Vier Siege in den jüngsten fünf Spielen, der geglückte Sprung auf Platz fünf – es läuft beim TSV 1860. Und da im Tabellenumfeld fleißig geschwächelt wird – am Mittwoch verloren der KSC und Halle zu Hause gegen die Abstiegskandidaten Aalen und Cottbus – keimen in den Internet-Fanforen die Träume vom Relegationsplatz. „Ich kann niemandem was verbieten“, sagte Daniel Bierofka gestern Mittag darauf angesprochen und lächelte: „Wir müssen die Lage realistisch einschätzen, alles andere ist in Ordnung.“ Alles andere ist noch nie dagewesen in der Dritten Liga. Der größte Rückstand auf den Relegationsplatz, den eine Mannschaft in den letzten zehn Spieltagen bislang aufholen konnte, betrug sechs Punkte. 2015/16 war’s – damals pflügten die Würzburger Kickers mit Trainer Bernd Hollerbach unwiderstehlich durch die Rückrunde und besiegten in der Relegation den MSV Duisburg zweimal. Ein Husarenstück sondergleichen.
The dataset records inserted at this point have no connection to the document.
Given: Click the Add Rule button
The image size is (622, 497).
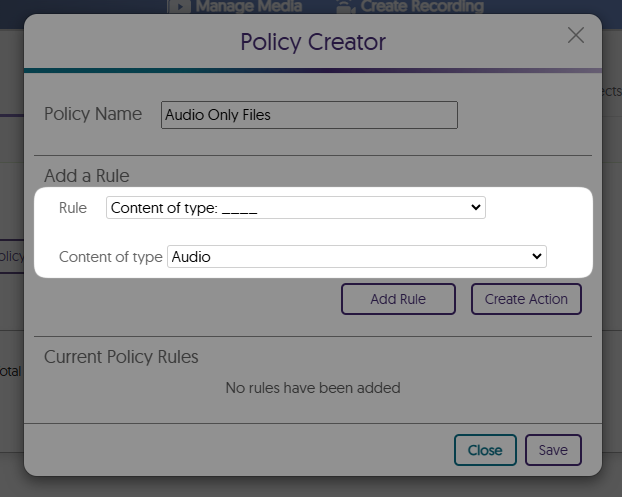Looking at the screenshot, I should pos(398,299).
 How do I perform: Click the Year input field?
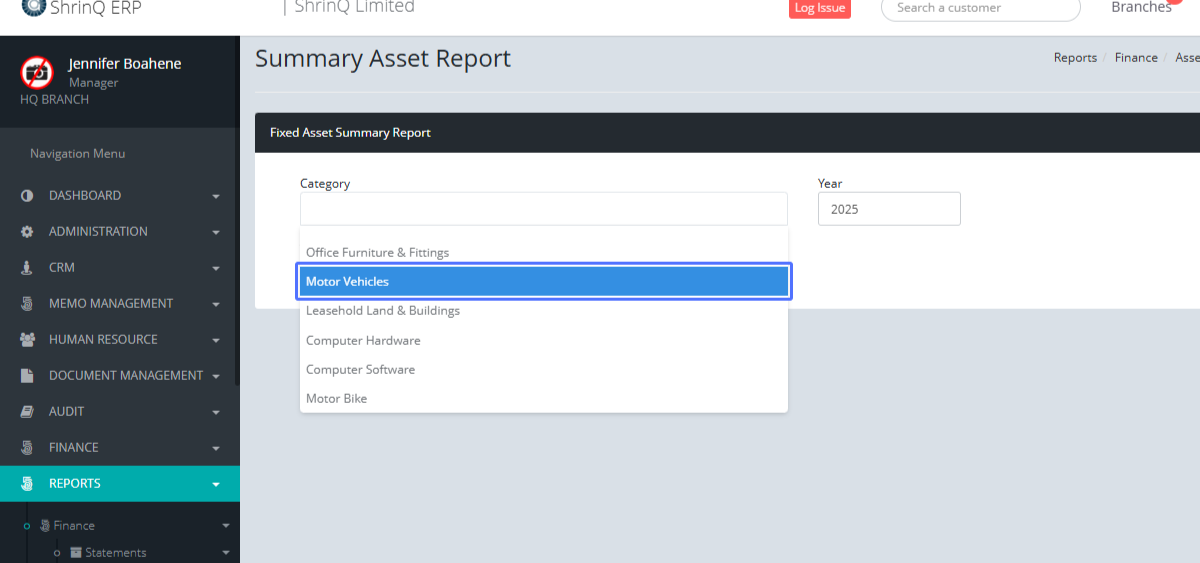tap(888, 209)
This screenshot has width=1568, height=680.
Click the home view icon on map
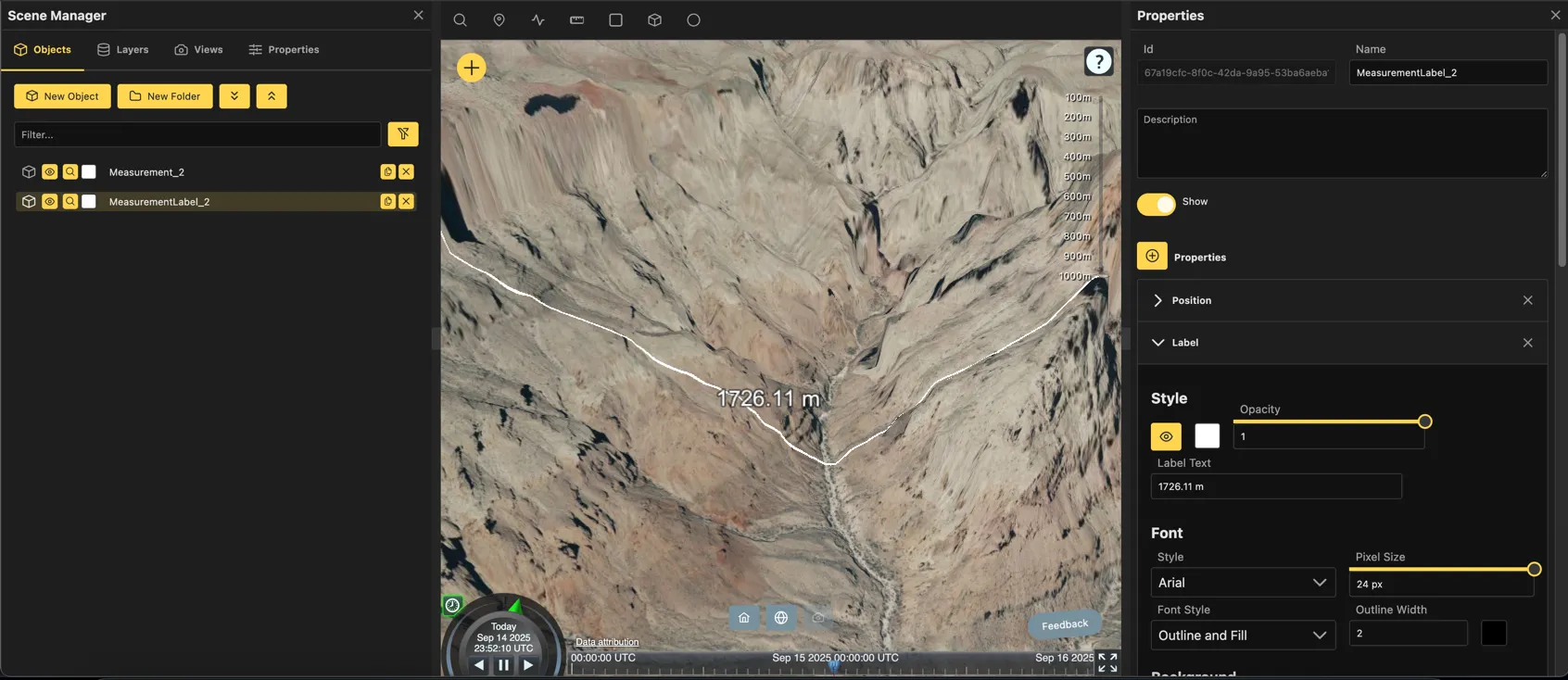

Welch ein Zufall, dass die Löwen morgen (14 Uhr, live im BR und bei Magentasport) ausgerechnet bei den Unterfranken antreten. „Keinen Schritt weniger“ als beim hart erkämpften 1:0 am Dienstag gegen die SpVgg Unterhaching fordert Bierofka von seiner Mannschaft. „Es sind zwar 300 Kilometer nach Würzburg, aber wir nehmen’s als Derby und wollen unseren Trend fortsetzen.“ Dass die Kickers zu den spielstärksten und torgefährlichsten Mannschaften der Liga gehören, muss Bierofka niemandem erzählen. Orhan Ademi und Dominic Baumann bringen es zusammen auf 16 Saisontreffer und acht Assists. Und wer die jüngsten Auftritte der Würzburger gegen Haching (0:1) und Meppen (1:1) gesehen hat, der weiß, dass Ergebnisse im Fußball tatsächlich nur ein Teil der Wahrheit sind. Entsprechend unentschlossen klang Bierofka bei der Frage nach möglichen Rotations-Aktivitäten angesichts der zurückliegenden Englischen Woche. „Wir müssen schon schauen, dass wir uns die Kräfte gut einteilen“, sagte der Coach. Andererseits sei der Sinn der „Never change a winning team“-Maxime auch nicht von der Hand zu weisen. Möglicherweise werde Markus Ziereis eine Chance von Anfang an bekommen, auch Benjamin Kindsvater sei eine Startelfoption. 

Außerhalb jeder Diskussion steht Sascha Mölders (ab nächsten Mittwoch 34). Der „alte Hund“ – Zitat Bierofka – müsse in Abwesenheit von Quirin Moll und Jan Mauersberger Verantwortung übernehmen. „Das macht er überragend. Momentan ist er für uns nicht zu ersetzen.“ Schön und beruhigend, wenn die älteren Mitbürger noch so gebraucht werden.